Bis-azamacrocyclic Anthracene as a Fluorescent Chemosensor for Cations in Aqueous Solution

A bis-azamacrocyclic anthracene (L2), which has two a 12-membered cyclic tetraamine (cyclen) connected through a 9,10-dimethylanthracene spacer, has been synthesized as a new fluorescent chemosensor for detection of pH and metal cations in aqueous solution (cyclen = 1,4,7,10-tetraazacyclododecane, L2 = 9,10-bis(1,4,7,10-tetraazacyclododecane-1-ylmethyl)anthracene). The fluorescence response of L2 has been studied in comparison to that of the previously reported monoazamacrocyclic anthracene (L1 = 1-(9-anthrylmethyl)-1,4,7,10-tetraazacyclododecane).
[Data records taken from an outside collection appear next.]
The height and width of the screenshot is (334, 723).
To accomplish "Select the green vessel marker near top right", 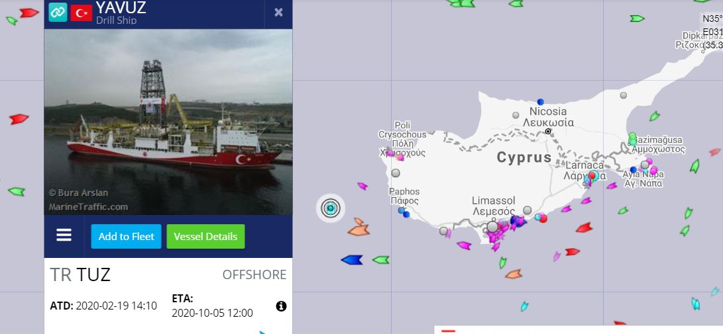I will pyautogui.click(x=637, y=19).
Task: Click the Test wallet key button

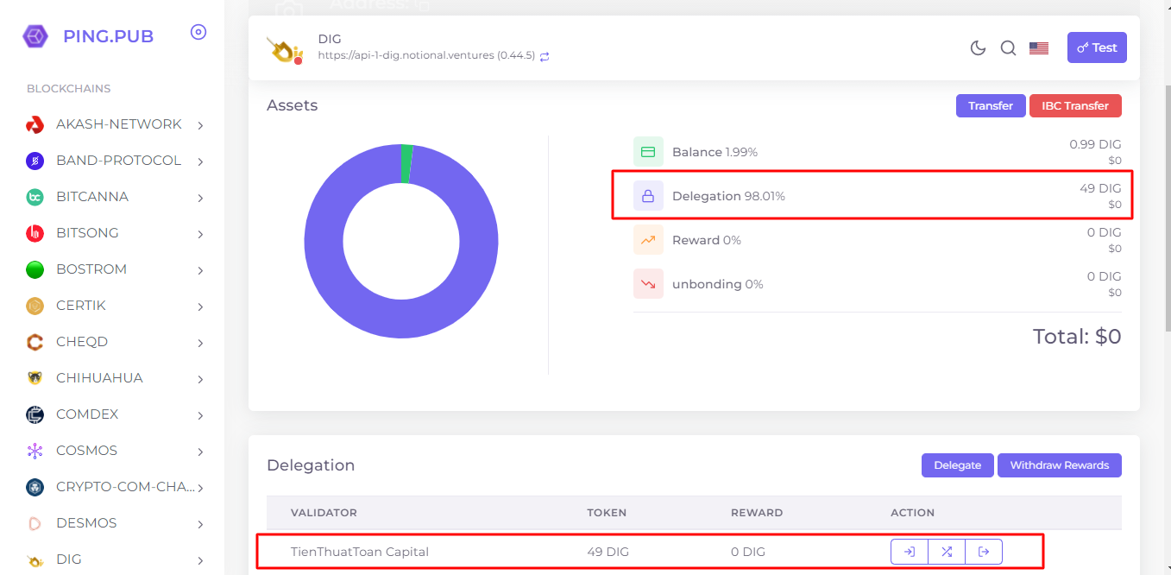Action: pos(1097,48)
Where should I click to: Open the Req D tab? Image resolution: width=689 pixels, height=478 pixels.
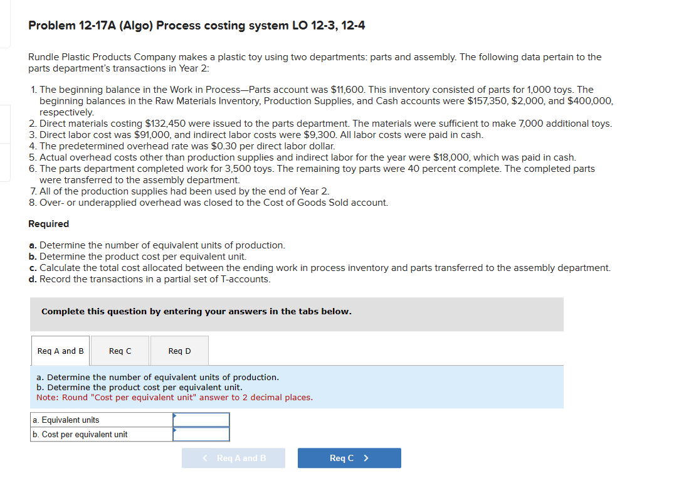179,351

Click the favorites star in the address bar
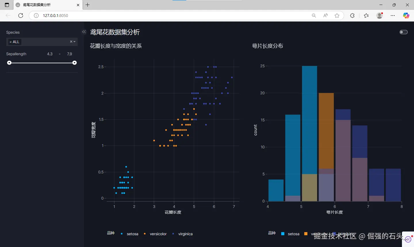coord(337,16)
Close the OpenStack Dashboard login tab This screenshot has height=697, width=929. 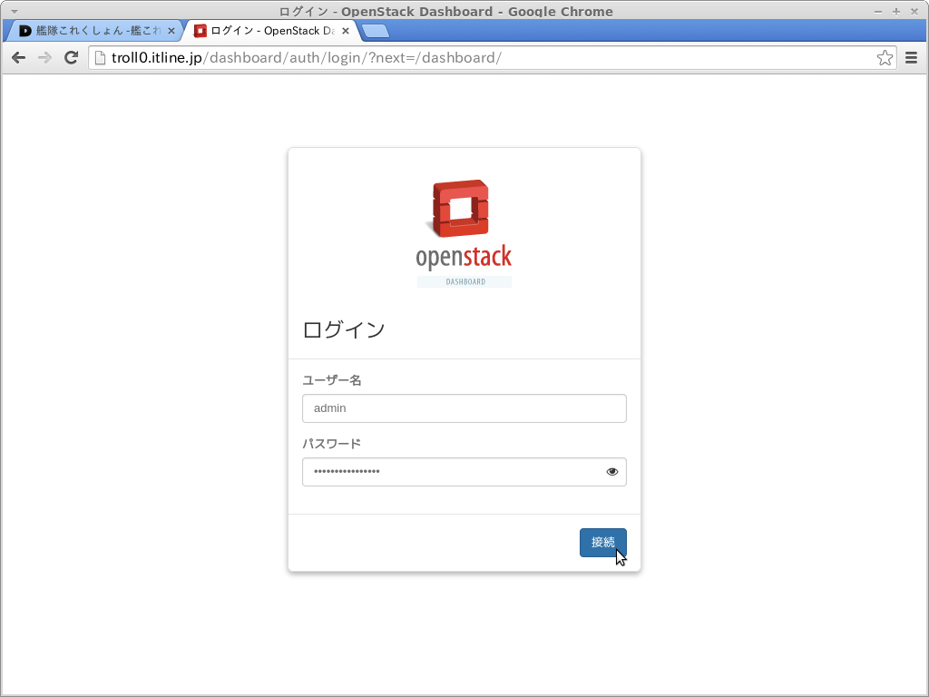[346, 31]
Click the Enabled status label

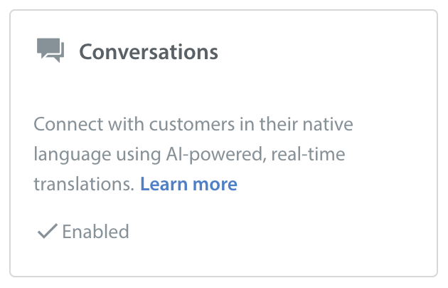coord(95,231)
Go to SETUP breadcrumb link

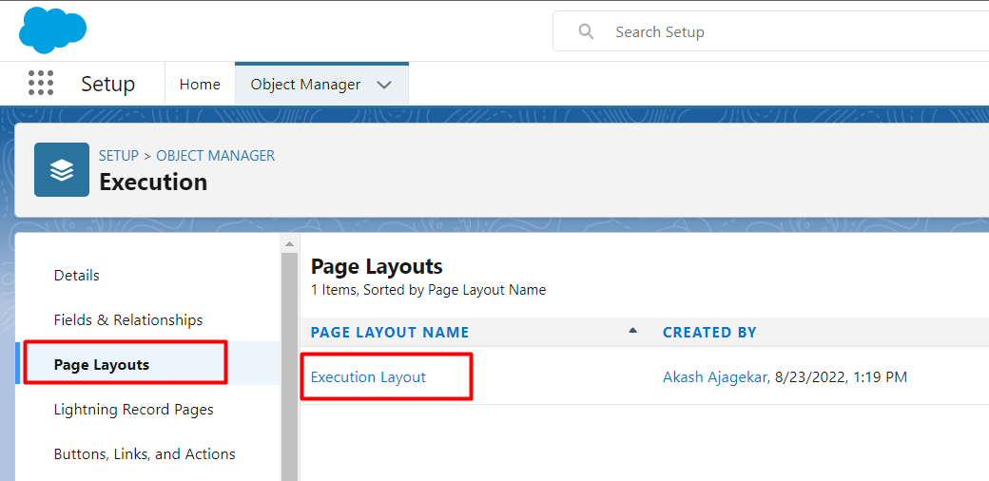click(118, 155)
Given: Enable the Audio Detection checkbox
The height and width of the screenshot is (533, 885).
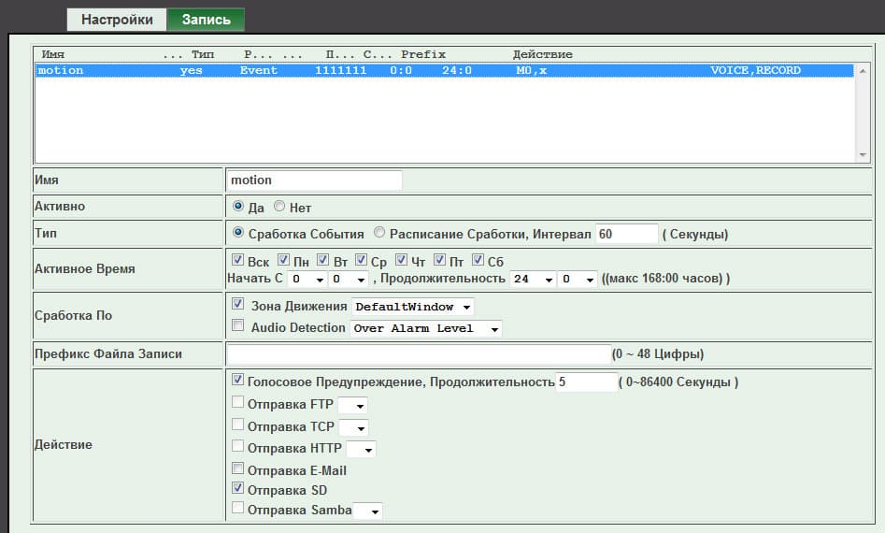Looking at the screenshot, I should [x=237, y=326].
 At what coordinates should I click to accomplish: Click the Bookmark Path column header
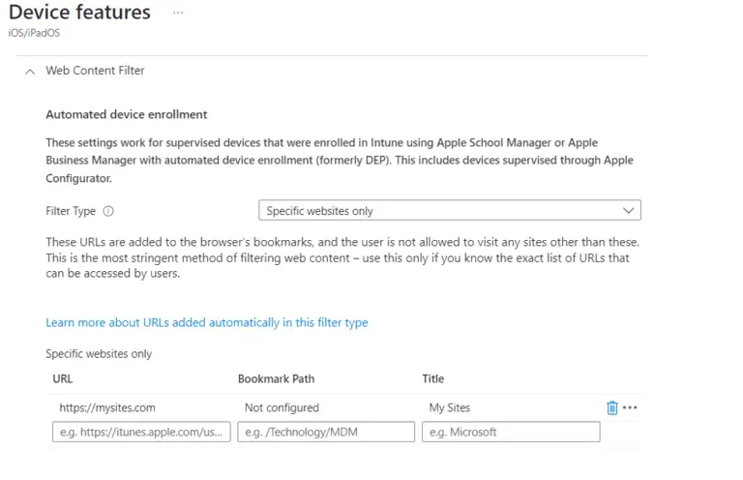pyautogui.click(x=277, y=378)
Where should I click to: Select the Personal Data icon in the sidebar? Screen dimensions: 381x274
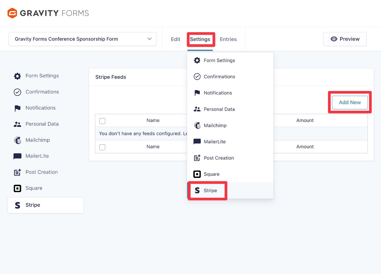17,124
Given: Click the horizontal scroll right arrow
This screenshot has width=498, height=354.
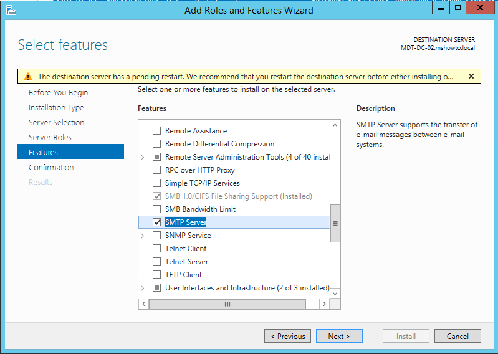Looking at the screenshot, I should [324, 304].
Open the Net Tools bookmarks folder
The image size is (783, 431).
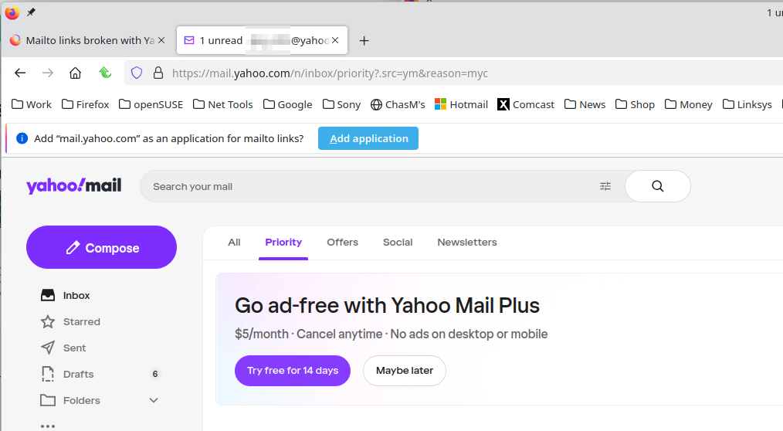pos(222,104)
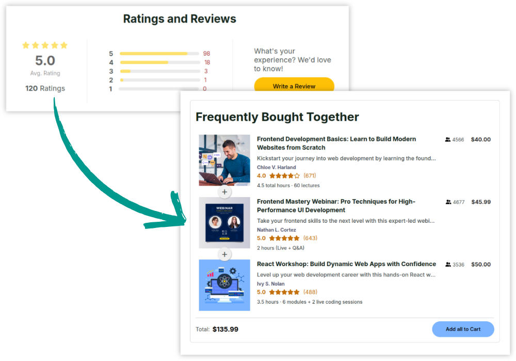Click the Frontend Development Basics course title
Screen dimensions: 516x361
[336, 143]
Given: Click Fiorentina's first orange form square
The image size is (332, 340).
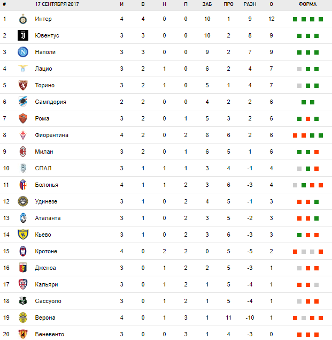Looking at the screenshot, I should pyautogui.click(x=295, y=135).
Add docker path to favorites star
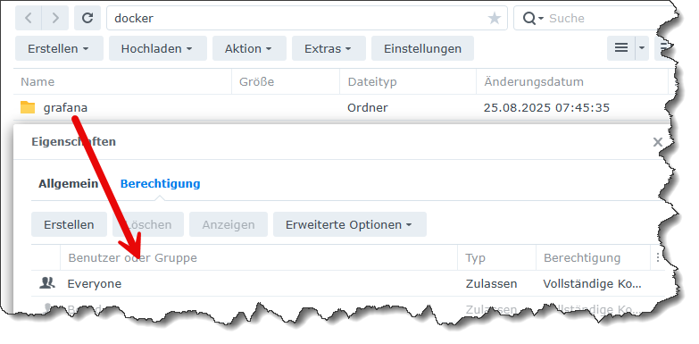699x344 pixels. coord(494,18)
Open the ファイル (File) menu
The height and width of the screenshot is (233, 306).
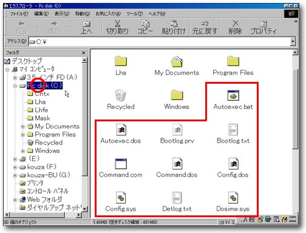pos(19,14)
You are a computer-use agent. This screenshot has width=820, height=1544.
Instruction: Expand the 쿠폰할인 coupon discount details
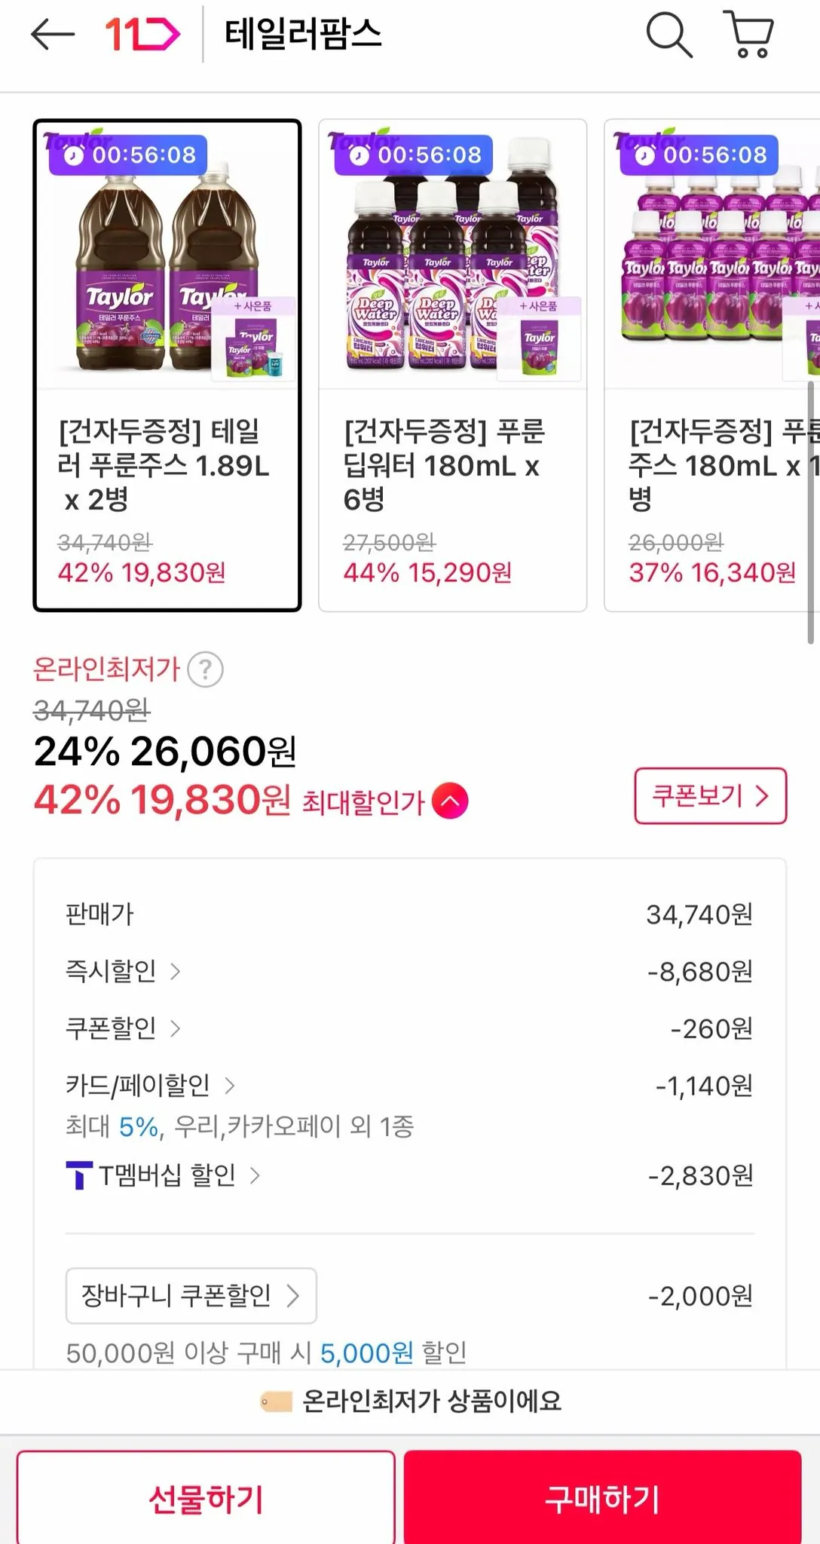click(x=123, y=1028)
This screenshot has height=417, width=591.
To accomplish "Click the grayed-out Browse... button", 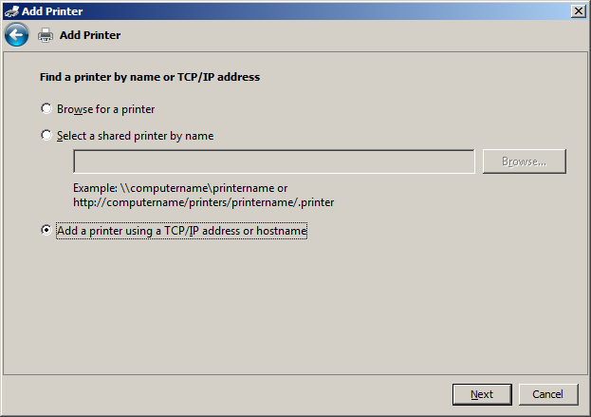I will coord(525,161).
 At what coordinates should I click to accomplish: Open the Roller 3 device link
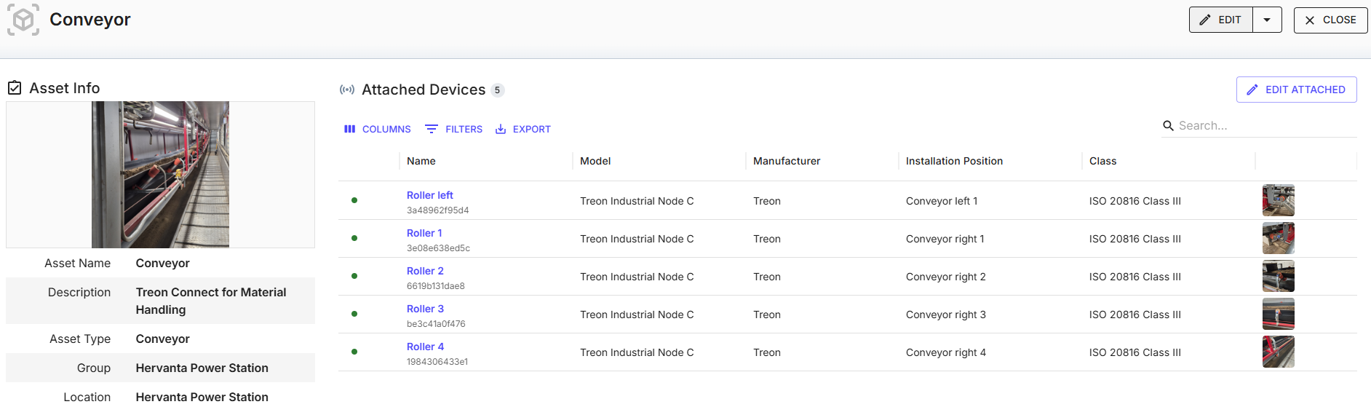pyautogui.click(x=425, y=309)
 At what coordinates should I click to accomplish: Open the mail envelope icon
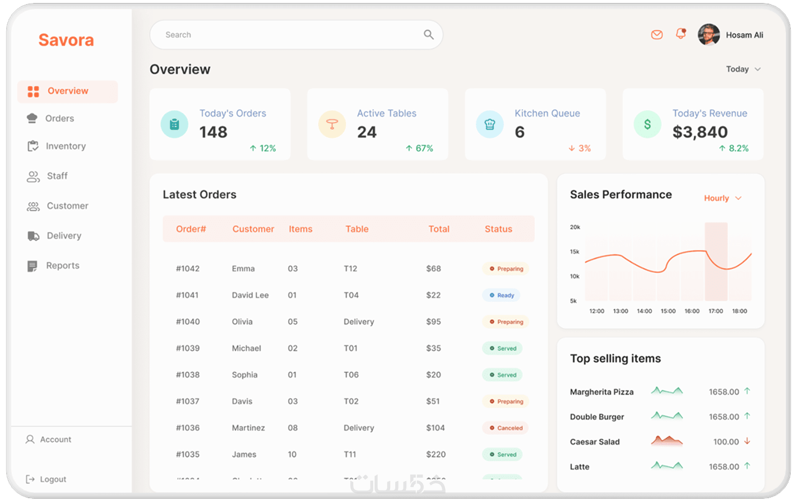tap(657, 35)
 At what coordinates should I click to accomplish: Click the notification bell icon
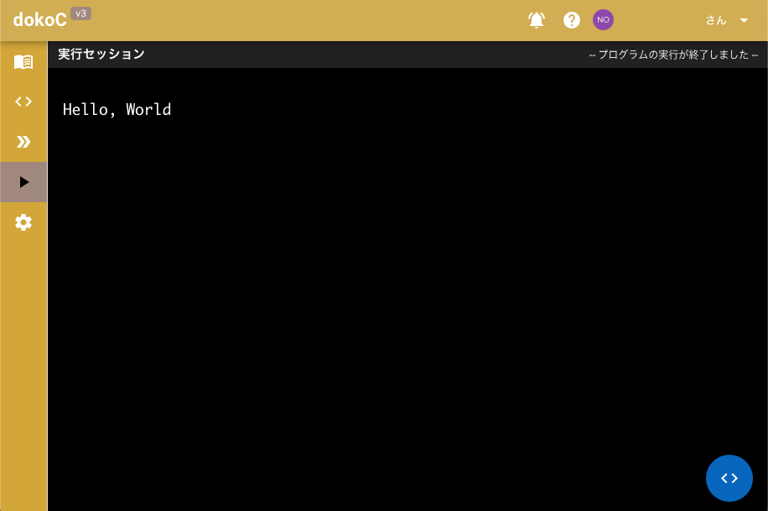(537, 20)
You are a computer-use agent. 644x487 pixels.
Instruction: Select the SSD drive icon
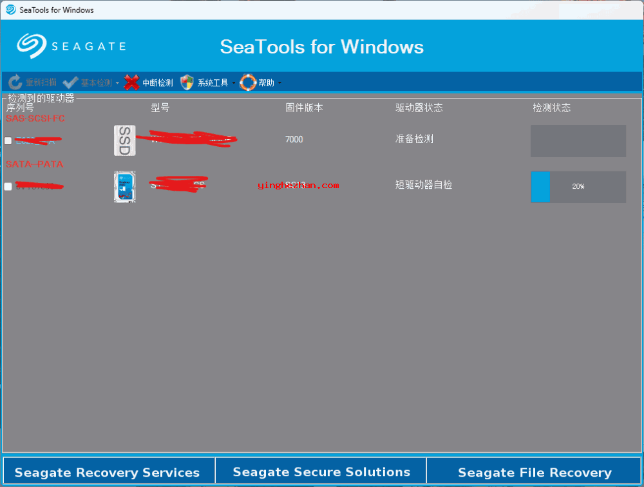click(125, 140)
Plots of the fluorescence intensity of L2 against pH demonstrate a sigmoidal curve with pK_a 7.4, which is lower than that of L1 (8.3). Potentiometric titration reveals that the increase in the L2 fluorescence requires protonation of both cyclen rings, thus resulting in the lower pK_a value. L2 demonstrates impressive fluorescence response against metal cations. At basic pH, upon addition of Zn²⁺ or Cd²⁺, L1 leads to an increase in the fluorescence intensity with a 1:1 metal−intensity response. L2, however, shows a 2:1 response to Zn²⁺, while showing a 1:1 response to Cd²⁺. At neutral pH, L1 fluorescence decreases upon addition of Zn²⁺ or Cd²⁺ because of a formation of metal−anthracene π complex. L2, however, still demonstrates a Zn²⁺-induced increase in intensity with a 2:1 response, while no change in intensity is observed upon Cd²⁺ addition. The obtained findings suggest potential utilities of L2 as a new type fluorescent chemosensor for the detection of cations in aqueous solution.